Skylight flashing is a type of Roof flashing that is used around skylights. It is made of galvanized steel, lead-coated copper, or aluminum. Skylight flashing is available in a variety of sizes and shapes to fit the specific needs of your roof.

5. Vent Pipe Flashing:

Vent pipe flashing is a type of Roof flashing that is used around vent pipes. It is made of galvanized steel, lead-coated copper, or aluminum. Vent pipe flashing is available in a variety of sizes and shapes to fit the specific needs of your roof.

Roof Flashing Materials

1. Galvanized Steel:

Galvanized steel is a type of steel that has been coated with a layer of zinc. This protects the steel from corrosion and rust. Galvanized steel is commonly used for Roof flashing, gutters, and downspouts.

2. Lead-Coated Copper:

Lead-coated copper is a type of Roof flashing that has a layer of lead on the surface. This protects the copper from corrosion and rust.

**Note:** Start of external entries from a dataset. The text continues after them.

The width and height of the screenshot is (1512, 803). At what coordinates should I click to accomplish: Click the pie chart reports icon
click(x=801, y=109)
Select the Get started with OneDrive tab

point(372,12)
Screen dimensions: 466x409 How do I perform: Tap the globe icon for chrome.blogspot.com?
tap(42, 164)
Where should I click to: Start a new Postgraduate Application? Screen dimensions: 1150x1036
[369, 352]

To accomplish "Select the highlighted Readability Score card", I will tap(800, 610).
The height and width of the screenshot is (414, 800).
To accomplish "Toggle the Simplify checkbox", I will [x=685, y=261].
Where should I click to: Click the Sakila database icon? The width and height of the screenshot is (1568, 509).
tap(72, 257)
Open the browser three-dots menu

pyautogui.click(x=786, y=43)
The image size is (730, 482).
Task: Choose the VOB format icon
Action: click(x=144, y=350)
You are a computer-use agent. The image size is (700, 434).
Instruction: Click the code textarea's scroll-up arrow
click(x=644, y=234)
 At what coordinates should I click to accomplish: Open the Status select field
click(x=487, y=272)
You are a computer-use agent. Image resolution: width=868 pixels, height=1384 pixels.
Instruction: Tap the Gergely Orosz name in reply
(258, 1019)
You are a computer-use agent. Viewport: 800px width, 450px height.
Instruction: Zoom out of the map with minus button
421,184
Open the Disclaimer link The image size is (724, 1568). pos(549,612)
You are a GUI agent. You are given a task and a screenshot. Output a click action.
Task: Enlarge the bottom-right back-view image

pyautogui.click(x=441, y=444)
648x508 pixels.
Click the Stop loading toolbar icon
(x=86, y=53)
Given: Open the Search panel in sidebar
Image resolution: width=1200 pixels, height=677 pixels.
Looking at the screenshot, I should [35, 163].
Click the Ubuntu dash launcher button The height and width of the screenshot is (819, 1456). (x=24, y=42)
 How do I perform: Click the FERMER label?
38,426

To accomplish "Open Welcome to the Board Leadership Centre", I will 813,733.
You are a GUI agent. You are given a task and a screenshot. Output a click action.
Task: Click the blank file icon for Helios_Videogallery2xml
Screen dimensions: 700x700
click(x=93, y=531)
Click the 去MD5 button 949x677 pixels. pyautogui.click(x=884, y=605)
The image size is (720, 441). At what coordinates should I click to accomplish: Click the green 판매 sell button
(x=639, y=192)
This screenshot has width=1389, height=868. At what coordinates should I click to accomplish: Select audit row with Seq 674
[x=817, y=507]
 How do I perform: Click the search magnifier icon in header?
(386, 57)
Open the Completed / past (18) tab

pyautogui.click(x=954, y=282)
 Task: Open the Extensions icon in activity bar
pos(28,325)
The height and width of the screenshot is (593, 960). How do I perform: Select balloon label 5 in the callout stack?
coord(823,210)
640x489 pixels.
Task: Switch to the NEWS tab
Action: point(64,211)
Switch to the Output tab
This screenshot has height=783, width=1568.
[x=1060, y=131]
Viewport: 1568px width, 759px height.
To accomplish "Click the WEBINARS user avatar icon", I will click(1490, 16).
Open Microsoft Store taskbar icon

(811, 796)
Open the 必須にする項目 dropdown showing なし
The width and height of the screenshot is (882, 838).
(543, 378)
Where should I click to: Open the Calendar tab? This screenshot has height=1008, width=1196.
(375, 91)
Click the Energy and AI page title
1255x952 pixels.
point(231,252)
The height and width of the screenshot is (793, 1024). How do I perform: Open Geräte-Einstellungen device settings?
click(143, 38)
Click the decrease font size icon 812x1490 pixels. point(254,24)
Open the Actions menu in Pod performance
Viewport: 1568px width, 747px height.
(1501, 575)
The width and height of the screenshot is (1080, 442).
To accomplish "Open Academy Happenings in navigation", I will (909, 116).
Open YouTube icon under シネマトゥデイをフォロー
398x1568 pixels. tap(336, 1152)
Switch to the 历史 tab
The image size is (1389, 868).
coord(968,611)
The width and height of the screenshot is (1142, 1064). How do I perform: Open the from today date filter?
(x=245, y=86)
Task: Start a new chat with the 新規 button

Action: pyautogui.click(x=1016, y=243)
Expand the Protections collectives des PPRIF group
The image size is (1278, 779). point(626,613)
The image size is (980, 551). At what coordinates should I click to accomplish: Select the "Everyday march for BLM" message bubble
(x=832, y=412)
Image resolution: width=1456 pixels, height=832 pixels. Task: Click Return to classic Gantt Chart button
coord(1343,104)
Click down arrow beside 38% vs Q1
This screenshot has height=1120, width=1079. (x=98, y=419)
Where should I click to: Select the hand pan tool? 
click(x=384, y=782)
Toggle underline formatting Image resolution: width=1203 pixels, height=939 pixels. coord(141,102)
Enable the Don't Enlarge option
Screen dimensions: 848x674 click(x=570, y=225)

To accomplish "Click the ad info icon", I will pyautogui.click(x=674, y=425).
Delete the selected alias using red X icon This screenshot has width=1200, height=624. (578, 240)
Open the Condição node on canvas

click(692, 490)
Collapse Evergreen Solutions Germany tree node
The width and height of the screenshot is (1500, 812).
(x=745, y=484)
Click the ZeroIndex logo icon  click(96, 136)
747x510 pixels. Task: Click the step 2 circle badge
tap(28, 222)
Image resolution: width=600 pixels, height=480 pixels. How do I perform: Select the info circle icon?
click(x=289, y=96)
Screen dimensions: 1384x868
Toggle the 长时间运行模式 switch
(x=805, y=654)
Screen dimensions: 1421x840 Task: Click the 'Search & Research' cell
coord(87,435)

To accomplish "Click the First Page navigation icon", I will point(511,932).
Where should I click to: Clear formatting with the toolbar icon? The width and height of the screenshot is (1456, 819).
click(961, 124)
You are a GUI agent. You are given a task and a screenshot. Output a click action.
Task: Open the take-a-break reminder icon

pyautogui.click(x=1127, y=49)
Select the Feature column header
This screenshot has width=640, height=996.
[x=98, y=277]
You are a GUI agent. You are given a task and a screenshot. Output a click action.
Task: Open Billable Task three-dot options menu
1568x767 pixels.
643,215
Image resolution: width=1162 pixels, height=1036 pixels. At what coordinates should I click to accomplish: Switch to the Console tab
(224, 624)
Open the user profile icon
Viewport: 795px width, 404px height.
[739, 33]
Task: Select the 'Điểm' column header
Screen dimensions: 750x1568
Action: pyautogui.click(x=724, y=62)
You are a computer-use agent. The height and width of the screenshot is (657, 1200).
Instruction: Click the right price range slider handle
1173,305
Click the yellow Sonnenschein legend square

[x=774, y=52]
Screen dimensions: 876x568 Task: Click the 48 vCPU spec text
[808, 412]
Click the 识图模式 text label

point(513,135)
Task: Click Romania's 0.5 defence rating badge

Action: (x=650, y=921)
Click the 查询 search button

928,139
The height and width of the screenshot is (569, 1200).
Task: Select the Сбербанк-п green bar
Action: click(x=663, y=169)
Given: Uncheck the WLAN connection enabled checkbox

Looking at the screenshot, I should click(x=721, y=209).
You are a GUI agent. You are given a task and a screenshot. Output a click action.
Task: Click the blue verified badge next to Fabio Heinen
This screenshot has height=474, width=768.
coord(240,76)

Lead-coated copper is commonly used for Roof flashing, gutters, and downspouts.

3. Aluminum:

Aluminum is a type of metal that is lightweight and resistant to corrosion. Aluminum is commonly used for Roof flashing, gutters, and downspouts.

Conclusion

Roof flashing is a vital part of your roofing system. It is important to choose the right type of roof flashing for your home and install it properly. Roof flashing should be inspected regularly and replaced when necessary. Ignoring problems with roof flashings can lead to more serious damage to your roof and your home. With the many types and designs of roof flashing that are available, you can find the perfect solution for your home.